Image by kind permission of Scott Flaving
Whilst at Winnipeg Camp two new subalterns reported for duty. 2Lt. John Davis MM (see 28th August) was twenty years old. Before the war he had worked as an assistant cashier for John Brockhouse & Co in West Bromwich. In 1912 he had joined the territorials, serving with 1st/7th Worcestershire Regiment. He had been mobilised on the outbreak of war and served in France from April 1915 until September 1916. During that time he had been promoted through the ranks to Sergeant and had been awarded the Military Medal. He had undertaken his officer training in France and had been formally appointed to his commission with effect from 4th November. 2Lt. Robert Oswald Milligan, aged thirty, had been a schoolmaster before the war and had worked in South Africa, where he had also served with the Northern Transvaal Rifles. He returned to England and joined the Honourable Artillery Company in August 1915; he served in France from February 1916 and, like Davis, did his officer training in France before being formally commissioned on 5th November 1916.
2Lt. John Davis MM


Pte. Gilbert Bell (see 8th July), who had been posted to 2DWR after treatment for shellshock, was admitted via a Casualty Clearing Station in Corbie to hospital at Le Treport, suffering from a ‘sprained back’; the details of his treatment are unknown.


Pte. Herbert Greenwood Audsley (see 22nd July) was transferred to 34th Infantry Base Depot at Etaples as being “unfit for services at the front” due to defective vision. It was now reported that, “His sight has been bad since he was five years old. At ten or twelve years old he was operated on for double cataract. Was classed A1 on enlistment, yet not examined he says”. A subsequent examination by an ophthalmic surgeon would result in him being recommended for permanent base duties.

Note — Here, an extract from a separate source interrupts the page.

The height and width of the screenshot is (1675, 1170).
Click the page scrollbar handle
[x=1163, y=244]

A final statement was taken regarding the death in action of 2Lt. Henry Herbert Owen Stafford (see 26th October); the informant was Pte. Daniel Callaghan (see below) of 14 Platoon, ‘D’ Company; he was currently in hospital at Boulogne. Callaghan reported that, “2nd Lt. Stafford was my Platoon Officer (XIV), and was killed at Le Sars on Oct. 4th. He was on my left at the time and I did not actually see him killed, but some of my mates saw him drop – hit in the chest or stomach. He fell and lay there in front of the German trench. We had to fall back that night into our own trenches, but the objective was taken the next day, and Mr. Stafford was brought in by some of another Company. His servant, Harold Bray (Pte. Harold Walker Bray, see 7th October), said everything was found in his pockets as it should be. He was a very good man. A good soldier and we were very sorry to lose him.”
Daniel Callaghan would be subsequently transferred to the East Yorkshire Regiment and discharged to the Army Reserve at the end of the war.

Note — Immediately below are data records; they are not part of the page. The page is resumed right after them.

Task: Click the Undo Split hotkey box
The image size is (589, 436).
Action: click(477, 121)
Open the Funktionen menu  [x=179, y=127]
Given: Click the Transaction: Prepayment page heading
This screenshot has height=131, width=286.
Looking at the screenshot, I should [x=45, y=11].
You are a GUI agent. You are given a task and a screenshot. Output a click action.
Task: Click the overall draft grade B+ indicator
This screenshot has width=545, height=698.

Pte. Samuel Williams (13552) was admitted to Keighley War Hospital whilst on leave from hospital in Bournemouth; he had been under treatment in England having been evacuated with severe wounds (date unknown), having suffered wounds to his right shoulder and with a large piece of shrapnel lodged in his right lung. In the absence of a surviving service record I am unable to establish when, or under what circumstances, he had been wounded. He was a 28 year-old labourer from Haworth, married with two children, and had been an original member of the Battalion.
Pte. Samuel Williams
Image by kind permission of Andy Wade and 'Men Of Worth'
Pte. Patrick Sweeney (see 27th October), serving with 3DWR at North Shields, was once more in trouble, as he had been on many previous occasions; he was found to have been absent from tattoo and was sentenced to be confined to barracks for seven days.